What to work on:
In the data below, find the line containing "Where should I" and the line containing "Task: Click the refresh icon", then reproduce them and every line between, exactly. Omit pictures.

Given data:
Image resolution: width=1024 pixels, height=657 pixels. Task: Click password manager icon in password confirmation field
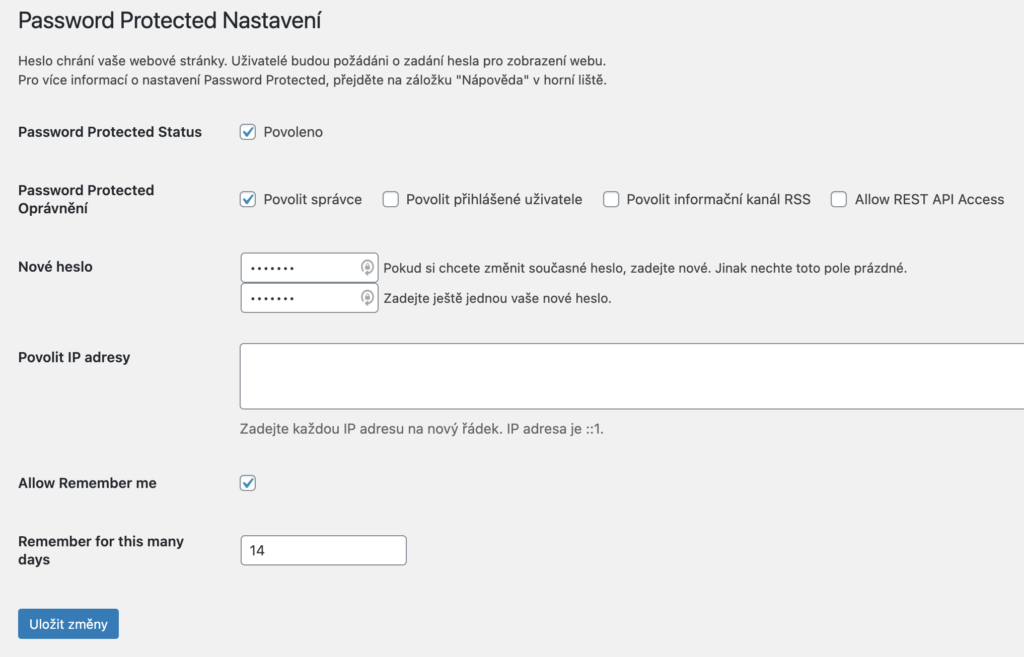[x=367, y=297]
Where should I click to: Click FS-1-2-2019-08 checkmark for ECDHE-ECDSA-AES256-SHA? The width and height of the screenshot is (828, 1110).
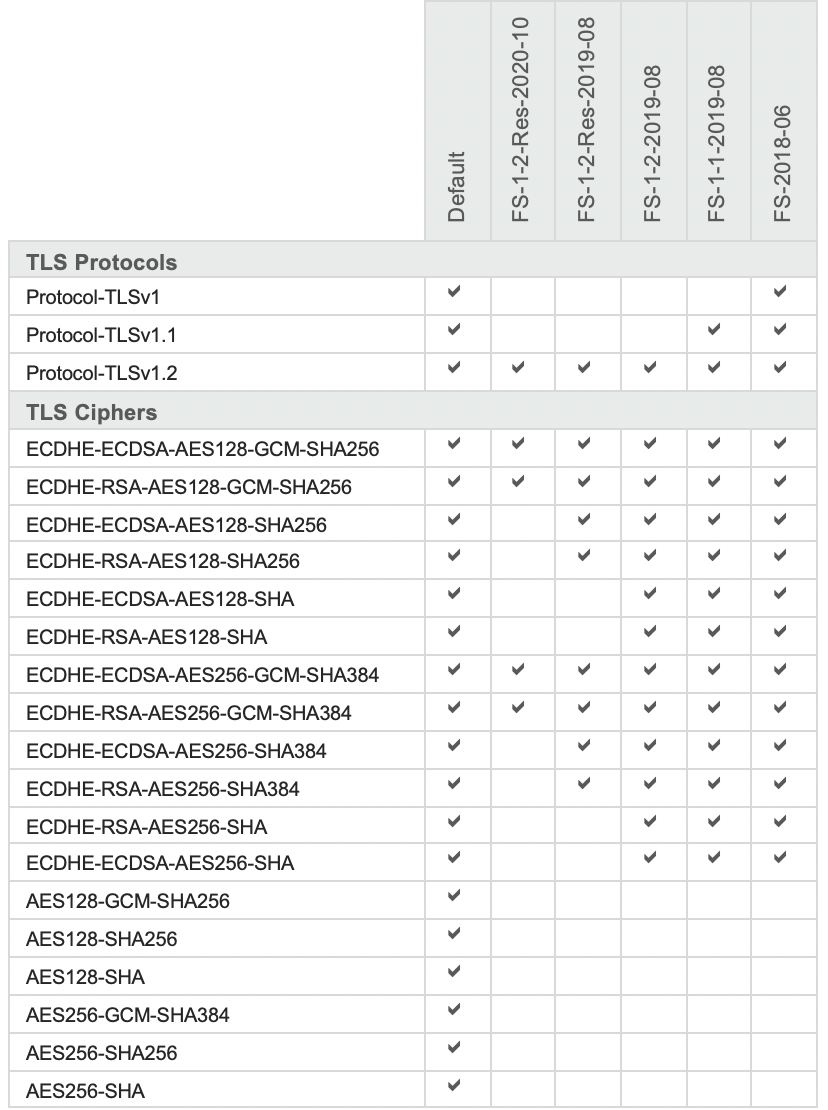[651, 858]
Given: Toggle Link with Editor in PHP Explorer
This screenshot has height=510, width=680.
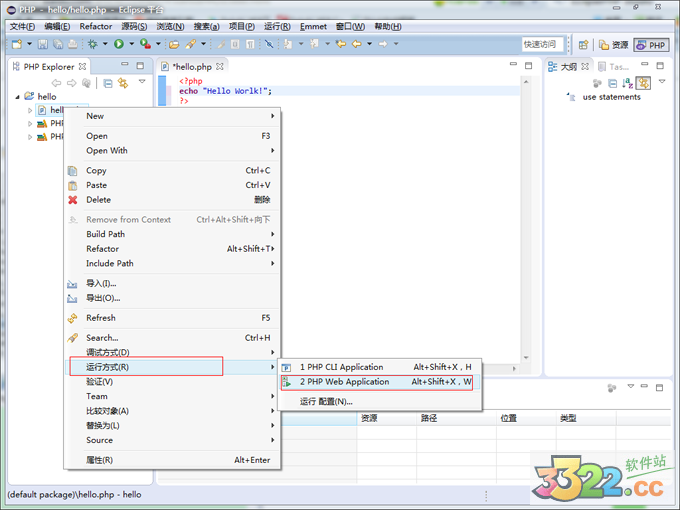Looking at the screenshot, I should 123,83.
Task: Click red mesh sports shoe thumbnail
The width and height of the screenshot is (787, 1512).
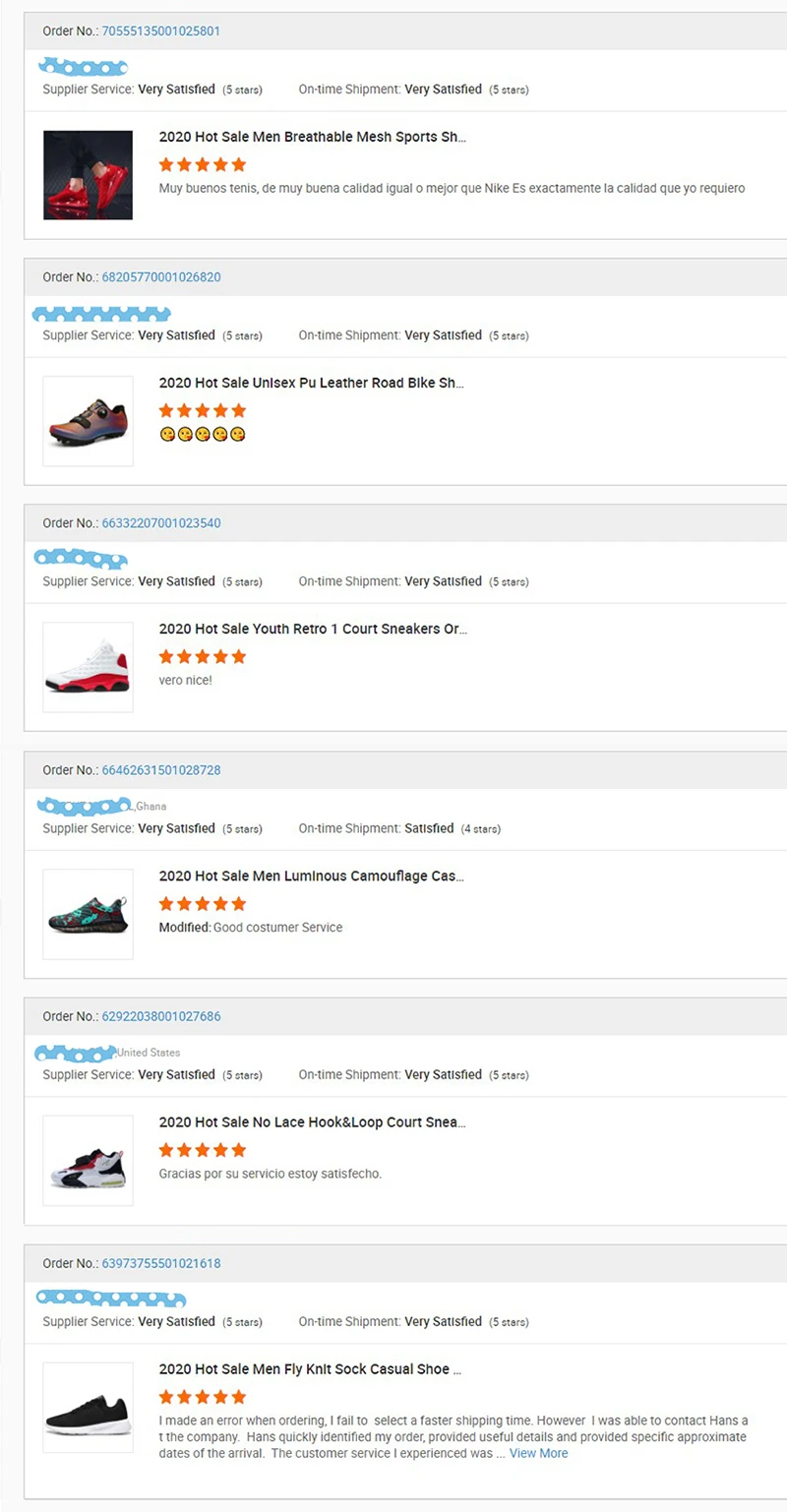Action: pos(88,175)
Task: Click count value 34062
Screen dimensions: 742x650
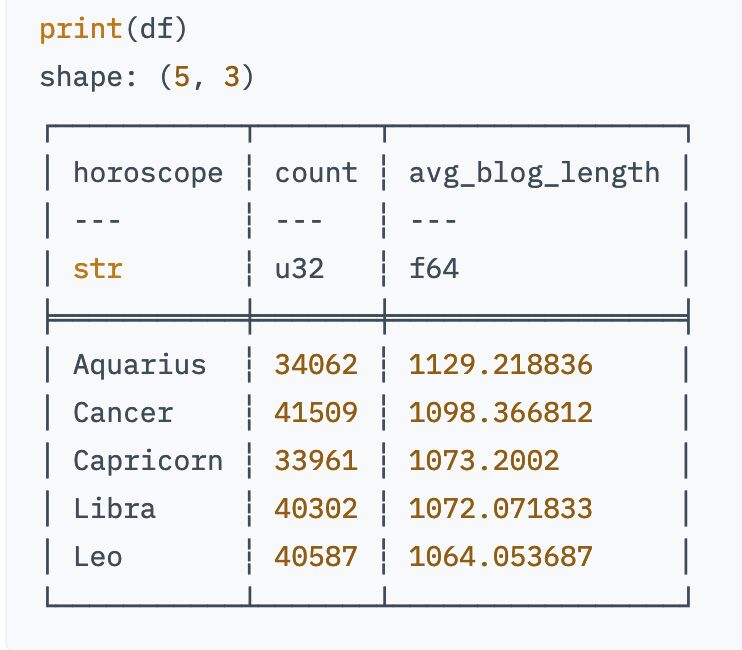Action: tap(315, 365)
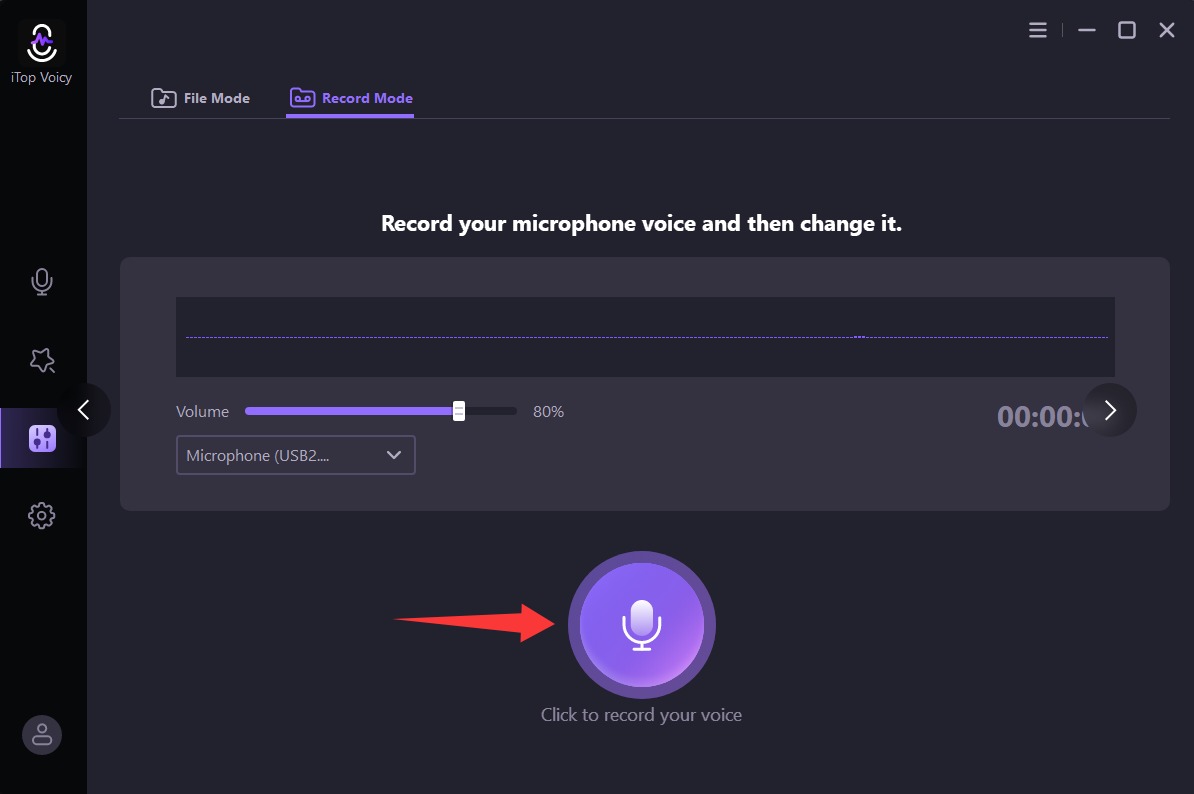Click the iTop Voicy logo icon
Screen dimensions: 1194x794
coord(42,44)
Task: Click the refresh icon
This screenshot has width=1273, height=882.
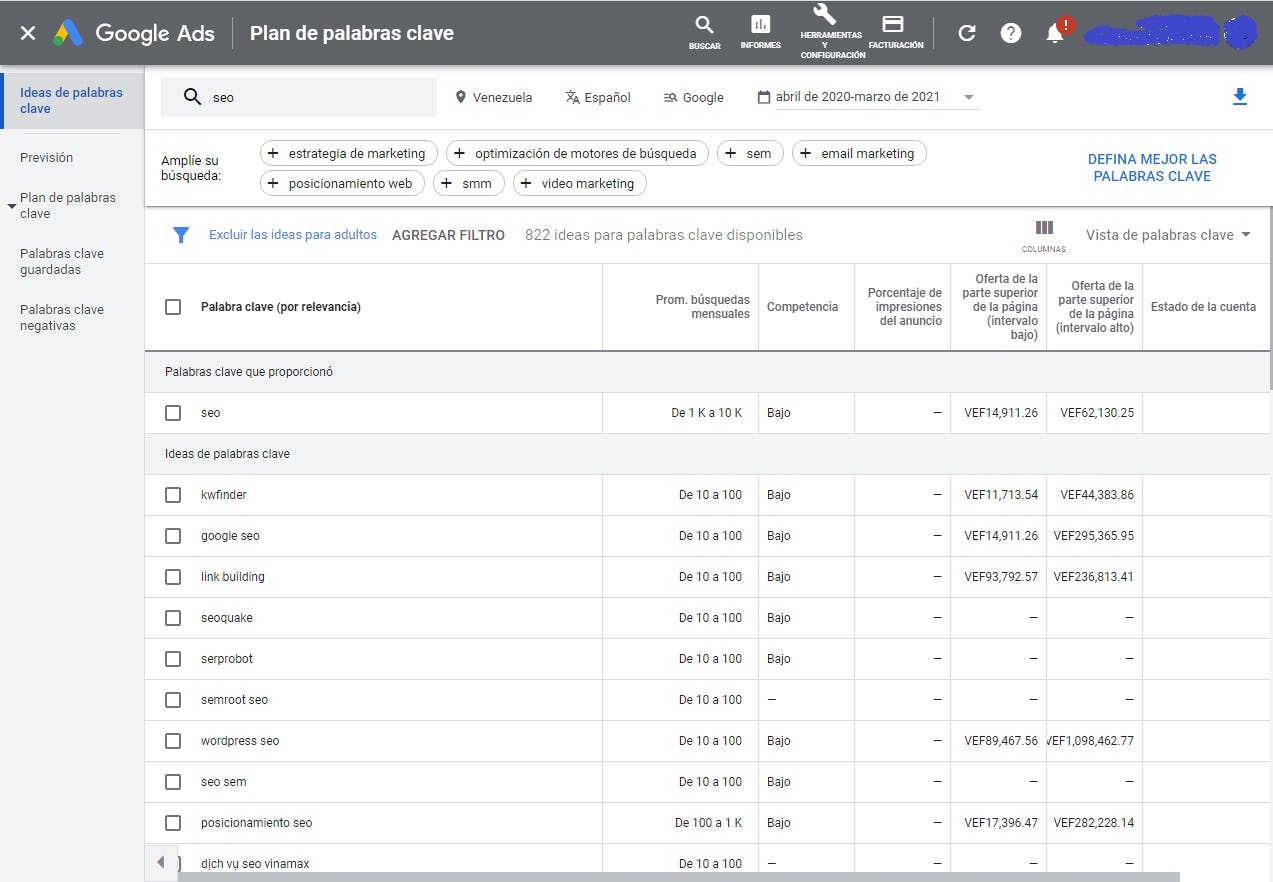Action: point(966,32)
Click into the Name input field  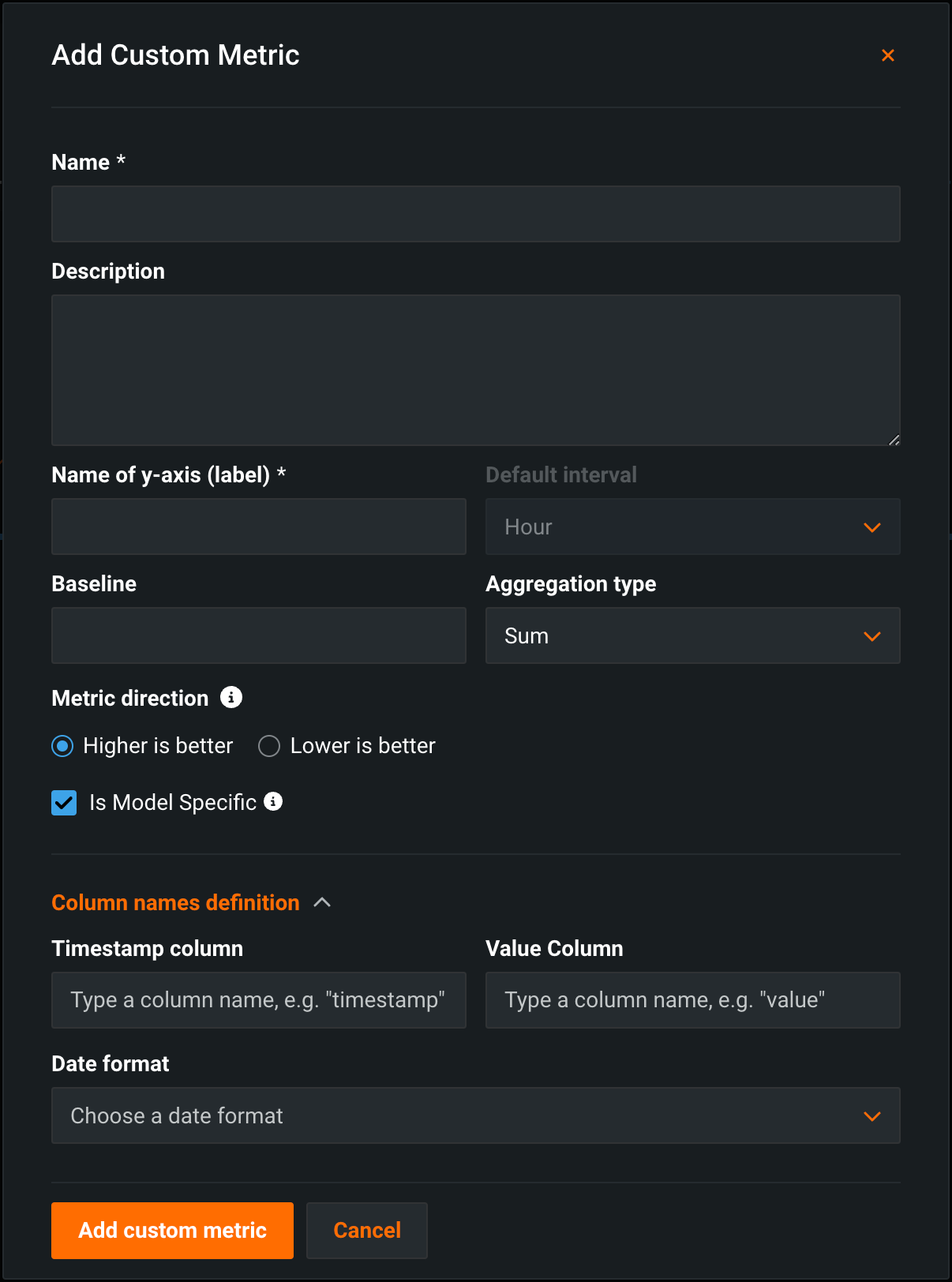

Output of the task:
Where should I click to: Click FS-1-2-2019-08 checkmark for ECDHE-ECDSA-AES256-SHA? The width and height of the screenshot is (828, 1110).
[651, 858]
Given: Toggle Link with Editor in PHP Explorer
This screenshot has height=510, width=680.
Looking at the screenshot, I should 123,83.
Task: Click red mesh sports shoe thumbnail
The width and height of the screenshot is (787, 1512).
Action: pos(88,175)
Task: Click count value 34062
Screen dimensions: 742x650
Action: tap(315, 365)
Click the iTop Voicy logo icon
Screen dimensions: 1194x794
coord(42,44)
Task: Click the refresh icon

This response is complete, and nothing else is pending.